▶ Tasks to complete
[a] Rewrite the passage of the HPLOGISTIC MODEL statement documentation from "reverses the order" up to and including "two response categories.", putting "target category" in place of "event category".
[b] Pick up the HPLOGISTIC MODEL statement documentation after its final sentence and write the next part.

▶ Text under study
- - - - -

The HPLOGISTIC Procedure

MODEL Statement

  • MODEL response <(response-options)> = <effects> </ model-options>;

  • MODEL events / trials <(response-options)> = <effects> </ model-options>;

The MODEL statement defines the statistical model in terms of a response variable (the target) or an events/trials specification, model effects constructed from variables in the input data set, and options. An intercept is included in the model by default. You can remove the intercept with the NOINT option.

You can specify a single response variable that contains your binary, ordinal, or nominal response values. When you have binomial data, you can specify the events/trials form of the response, where one variable contains the number of positive responses (or events) and another variable contains the number of trials. Note that the values of both events and (trialsevents) must be nonnegative and the value of trials must be positive.

For information about constructing the model effects, see the section Specification and Parameterization of Model Effects of Chapter 4: Shared Statistical Concepts.

There are two sets of options in the MODEL statement. The response-options determine how the HPLOGISTIC procedure models probabilities for binary data. The model-options control other aspects of model formation and inference. Table 9.3 summarizes these options.

Table 9.3: MODEL Statement Options

Option

Description

Response Variable Options

DESCENDING

Reverses the response categories

EVENT=

Specifies the event category

ORDER=

Specifies the sort order

REF=

Specifies the reference category

Model Options

ALPHA=

Specifies the confidence level for confidence limits

ASSOCIATION

Requests association statistics

CL

Requests confidence limits

CTABLE

Requests classification statistics

CUTPOINT=

Specifies a cutpoint for binary classification

DDFM=

Specifies the degrees-of-freedom method

INCLUDE=

Includes effects in all models for model selection

LACKFIT

Requests the Hosmer and Lemeshow goodness-of-fit test

LINK=

Specifies the link function

NOCHECK

Suppresses checking for infinite parameters

NOINT

Suppresses the intercept

OFFSET=

Specifies the offset variable

PRIOR=

Specifies prior probabilities

RSQUARE

Requests a generalized coefficient of determination

START=

Includes effects in the initial model for model selection


Response Variable Options

Response variable options determine how the HPLOGISTIC procedure models probabilities for binary and multinomial data.

You can specify the following response-options by enclosing them in parentheses after the response or trials variable.

DESCENDING
DESC

reverses the order of the response categories. If both the DESCENDING and ORDER= options are specified, PROC HPLOGISTIC orders the response categories according to the ORDER= option and then reverses that order.

EVENT=’category’ | FIRST | LAST

specifies the event category for the binary response model. PROC HPLOGISTIC models the probability of the event category. The EVENT= option has no effect when there are more than two response categories.

You can specify the value (formatted, if a format is applied) of the event category in quotes, or you can specify one of the following:

FIRST

designates the first ordered category as the event. This is the default.

LAST

designates the last ordered category as the event.

For example, the following statements specify that observations with formatted value '1' represent events in the data. The probability modeled by the HPLOGISTIC procedure is thus the probability that the variable def takes on the (formatted) value '1'.

- - - - -

▶ Recorded data

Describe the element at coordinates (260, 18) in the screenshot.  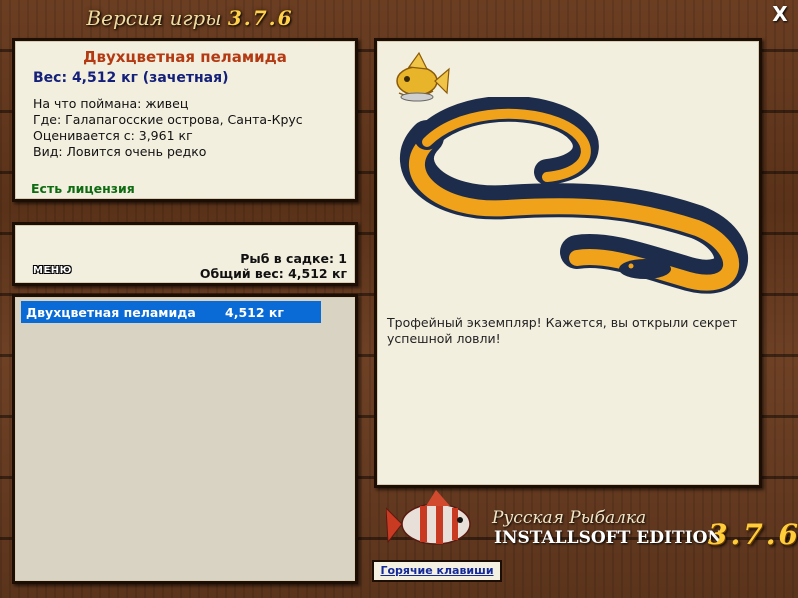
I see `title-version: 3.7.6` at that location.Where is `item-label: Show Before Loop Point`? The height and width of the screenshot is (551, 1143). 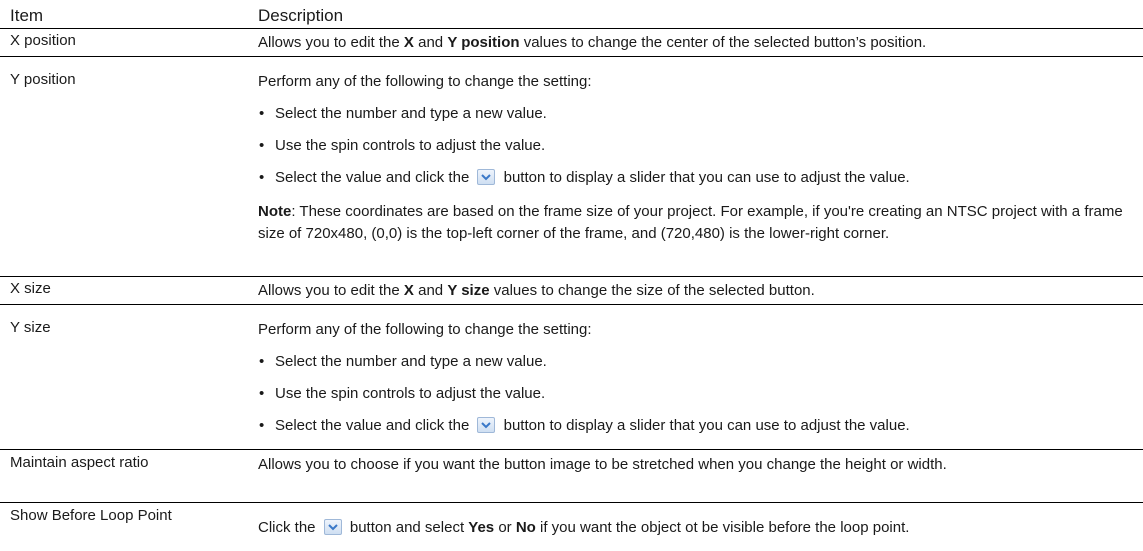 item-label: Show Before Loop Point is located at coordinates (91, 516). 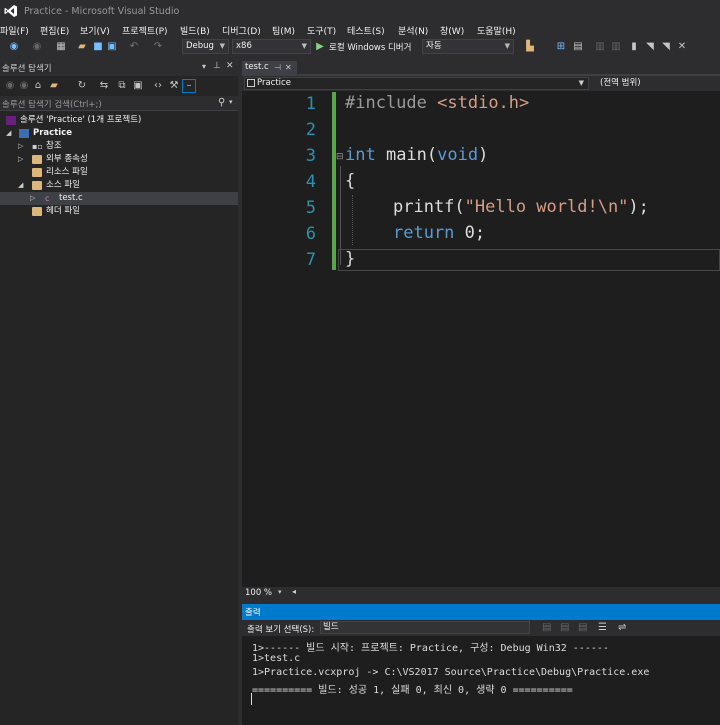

- - - - -

▶ Solved tasks
[a]
reverses the order of the response categories. If both the DESCENDING and ORDER= options are specified, PROC HPLOGISTIC orders the response categories according to the ORDER= option and then reverses that order.

EVENT=’category’ | FIRST | LAST

specifies the target category for the binary response model. PROC HPLOGISTIC models the probability of the target category. The EVENT= option has no effect when there are more than two response categories.

[b]
proc hplogistic data=MyData;
   class A B C;
   model def(event ='1') = A B C x1 x2 x3;
run;
ORDER=DATA | FORMATTED | INTERNAL
ORDER=FREQ | FREQDATA | FREQFORMATTED | FREQINTERNAL

specifies the sort order for the levels of the response variable. When ORDER=FORMATTED (the default) for numeric variables for which you have supplied no explicit format (that is, for which there is no corresponding FORMAT statement in the current PROC HPLOGISTIC run or in the DATA step that created the data set), the levels are ordered by their internal (numeric) value. The following table shows the interpretation of the ORDER= option:

ORDER=

Levels Sorted By

DATA

Order of appearance in the input data set

FORMATTED

External formatted value, except for numeric variables with no explicit format, which are sorted by their unformatted (internal) value

FREQ

Descending frequency count (levels with the most observations come first in the order)

FREQDATA

Order of descending frequency count; by order of appearance in the input data set when counts are tied

FREQFORMATTED

Order of descending frequency count; by formatted value (as above) when counts are tied

FREQINTERNAL

Order of descending frequency count; by unformatted value when counts are tied

INTERNAL

Unformatted value

By default, ORDER=FORMATTED. For the FORMATTED and INTERNAL orders, the sort order is machine-dependent.

For more information about sort order, see the chapter on the SORT procedure in the Base SAS Procedures Guide and the discussion of BY-group processing in SAS Language Reference: Concepts.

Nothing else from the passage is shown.